* _What to do_: Reproduce the whole of the data exactly.

Dataset records:
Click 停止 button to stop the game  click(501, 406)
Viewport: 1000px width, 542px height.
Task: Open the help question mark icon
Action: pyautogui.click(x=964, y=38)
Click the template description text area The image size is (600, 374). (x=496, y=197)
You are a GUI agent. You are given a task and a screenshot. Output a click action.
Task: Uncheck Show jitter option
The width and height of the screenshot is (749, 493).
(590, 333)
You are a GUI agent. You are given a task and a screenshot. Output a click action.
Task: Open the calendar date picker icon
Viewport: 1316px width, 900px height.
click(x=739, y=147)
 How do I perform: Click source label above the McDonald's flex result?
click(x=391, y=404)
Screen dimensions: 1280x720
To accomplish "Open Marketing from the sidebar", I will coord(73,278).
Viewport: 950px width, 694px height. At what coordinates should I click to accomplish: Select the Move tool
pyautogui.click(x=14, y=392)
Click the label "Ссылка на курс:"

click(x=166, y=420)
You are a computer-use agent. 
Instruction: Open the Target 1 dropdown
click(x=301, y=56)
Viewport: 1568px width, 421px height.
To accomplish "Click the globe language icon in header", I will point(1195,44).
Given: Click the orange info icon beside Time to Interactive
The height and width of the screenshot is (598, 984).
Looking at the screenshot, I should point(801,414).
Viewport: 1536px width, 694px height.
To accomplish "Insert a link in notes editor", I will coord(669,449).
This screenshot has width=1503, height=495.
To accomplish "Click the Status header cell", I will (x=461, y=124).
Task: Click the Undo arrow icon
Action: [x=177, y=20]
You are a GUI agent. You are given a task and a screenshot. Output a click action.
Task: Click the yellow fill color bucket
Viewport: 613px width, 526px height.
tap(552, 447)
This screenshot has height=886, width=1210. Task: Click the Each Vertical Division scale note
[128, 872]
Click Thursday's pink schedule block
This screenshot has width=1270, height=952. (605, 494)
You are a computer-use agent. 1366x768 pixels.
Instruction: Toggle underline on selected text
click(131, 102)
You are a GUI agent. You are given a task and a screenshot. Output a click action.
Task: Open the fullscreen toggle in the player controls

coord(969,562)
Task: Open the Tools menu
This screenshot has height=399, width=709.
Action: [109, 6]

* _Reply_:
Click 停止 button to stop the game  click(501, 406)
Viewport: 1000px width, 542px height.
Task: Open the help question mark icon
Action: pyautogui.click(x=964, y=38)
Click the template description text area The image size is (600, 374). (x=496, y=197)
You are a GUI agent. You are given a task and a screenshot. Output a click action.
Task: Uncheck Show jitter option
The width and height of the screenshot is (749, 493).
(590, 333)
You are a GUI agent. You are given a task and a screenshot. Output a click action.
Task: Open the calendar date picker icon
Viewport: 1316px width, 900px height.
click(x=739, y=147)
 How do I perform: Click source label above the McDonald's flex result?
click(x=391, y=404)
Screen dimensions: 1280x720
To accomplish "Open Marketing from the sidebar", I will coord(73,278).
Viewport: 950px width, 694px height. At what coordinates should I click to accomplish: Select the Move tool
pyautogui.click(x=14, y=392)
Click the label "Ссылка на курс:"

click(x=166, y=420)
You are a computer-use agent. 
Instruction: Open the Target 1 dropdown
click(x=301, y=56)
Viewport: 1568px width, 421px height.
To accomplish "Click the globe language icon in header", I will point(1195,44).
Given: Click the orange info icon beside Time to Interactive
The height and width of the screenshot is (598, 984).
Looking at the screenshot, I should point(801,414).
Viewport: 1536px width, 694px height.
To accomplish "Insert a link in notes editor", I will coord(669,449).
This screenshot has width=1503, height=495.
To accomplish "Click the Status header cell", I will (x=461, y=124).
Task: Click the Undo arrow icon
Action: [x=177, y=20]
You are a GUI agent. You are given a task and a screenshot. Output a click action.
Task: Click the yellow fill color bucket
Viewport: 613px width, 526px height.
tap(552, 447)
This screenshot has height=886, width=1210. Task: Click the Each Vertical Division scale note
[128, 872]
Click Thursday's pink schedule block
This screenshot has width=1270, height=952. (605, 494)
You are a computer-use agent. 1366x768 pixels.
Instruction: Toggle underline on selected text
click(131, 102)
You are a GUI agent. You are given a task and a screenshot. Output a click action.
Task: Open the fullscreen toggle in the player controls

coord(969,562)
Task: Open the Tools menu
This screenshot has height=399, width=709.
Action: [109, 6]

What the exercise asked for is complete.